Managing Conversation History
The conversation history is a list of Message objects appended in order. For the LLM, it is rendered as the messages array in the chat API call:
from typing import Any
def history_to_messages(state: AgentState) -> list[dict[str, Any]]:
"""
Convert AgentState history to the format expected by the OpenAI chat API.
Handles the special case of TOOL messages, which the OpenAI API expects
to carry a tool_call_id reference linking them to their originating call.
"""
messages = []
for msg in state.history:
if msg.role == Role.SYSTEM:
messages.append({"role": "system", "content": msg.content})
elif msg.role == Role.USER:
messages.append({"role": "user", "content": msg.content})
elif msg.role == Role.ASSISTANT:
messages.append({"role": "assistant", "content": msg.content})
elif msg.role == Role.TOOL:
messages.append({
"role": "tool",
"tool_call_id": msg.metadata.get("call_id", "unknown"),
"content": msg.content,
})
return messages
Truncating History to Fit the Context Window
Long conversations will exceed the LLM's context window.
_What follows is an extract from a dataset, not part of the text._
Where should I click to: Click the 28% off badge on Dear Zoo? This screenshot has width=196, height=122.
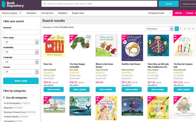(47, 38)
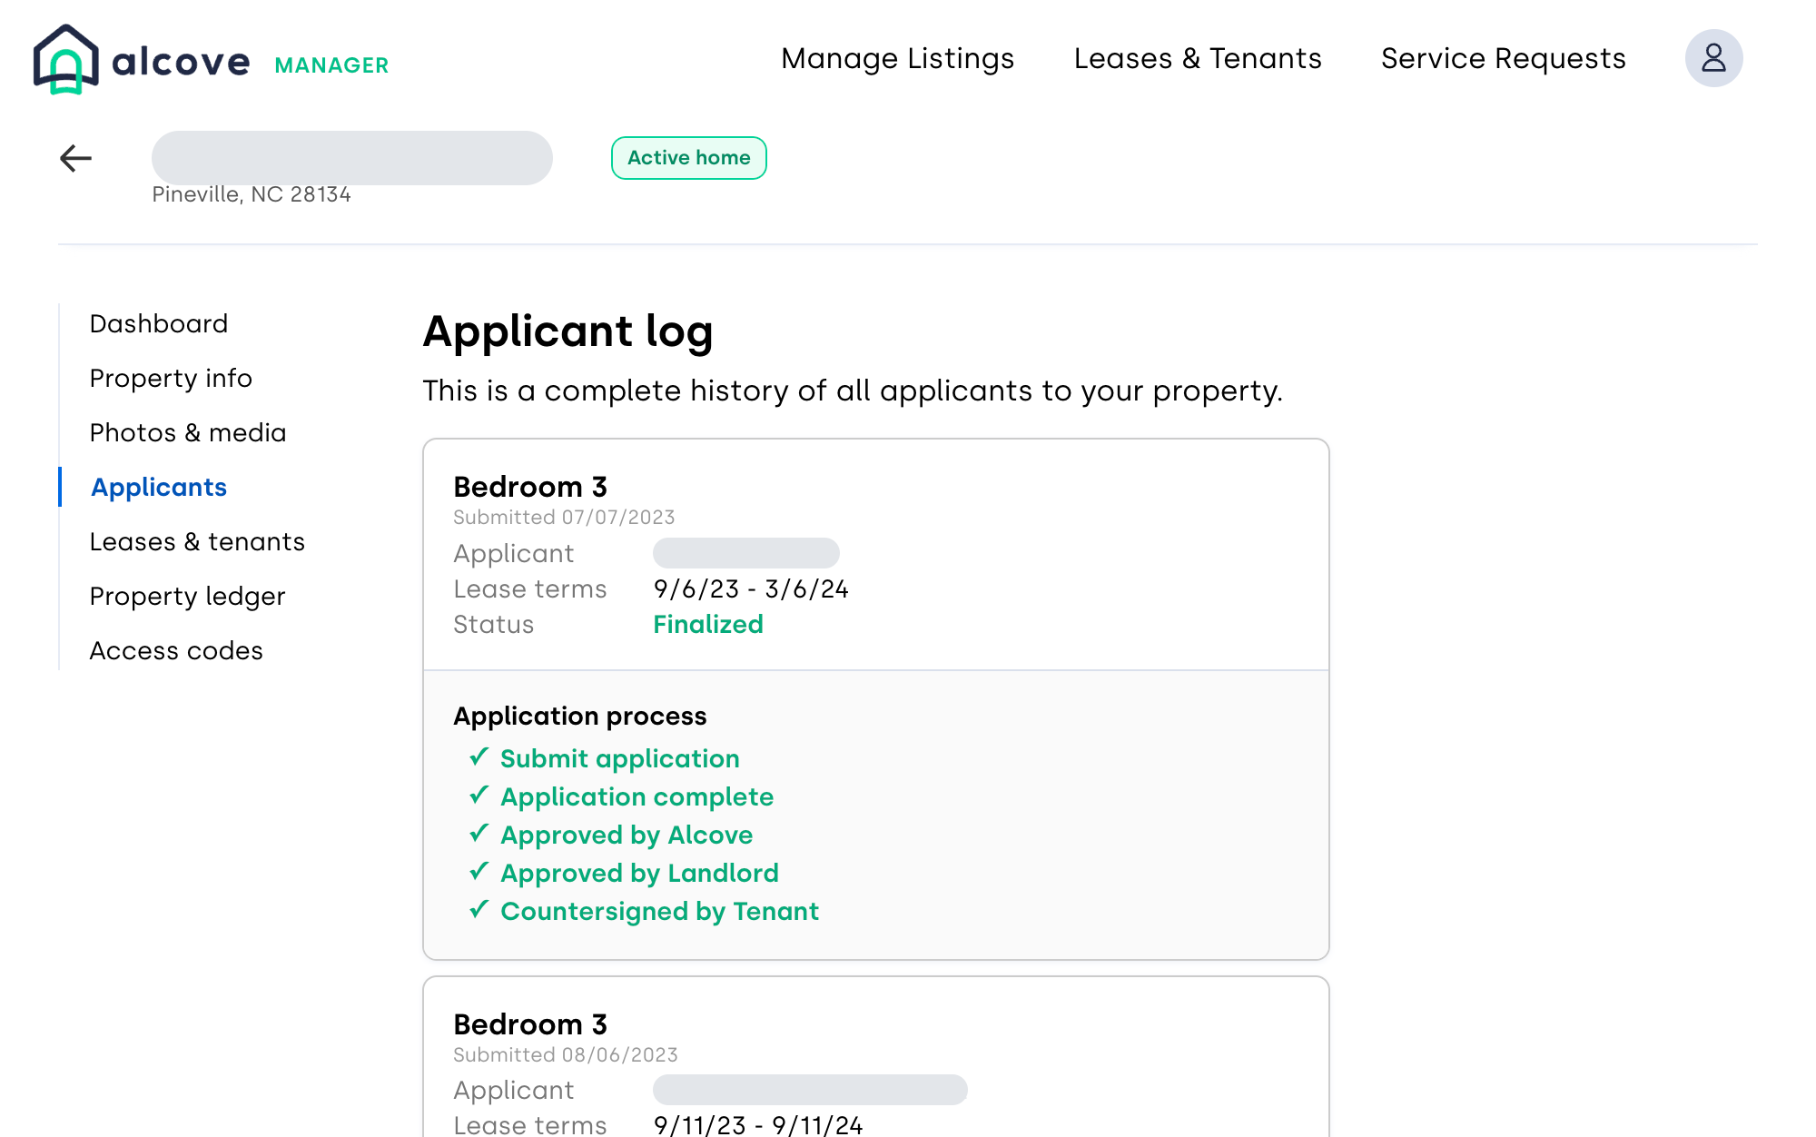Open Access codes in sidebar
Viewport: 1816px width, 1137px height.
(176, 651)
A simple but effective strategy keeps the system prompt and the most recent N messages:
def truncate_history(
messages: list[dict],
max_tokens: int = 100_000,
tokens_per_message_estimate: int = 250,
) -> list[dict]:
"""
Truncate the message list to fit within max_tokens.
Always preserves system messages and trims the oldest non-system
messages first. Uses a rough token estimate; for production, use
tiktoken for precise counting.
"""
if not messages:
return messages
system_messages = [m for m in messages if m["role"] == "system"]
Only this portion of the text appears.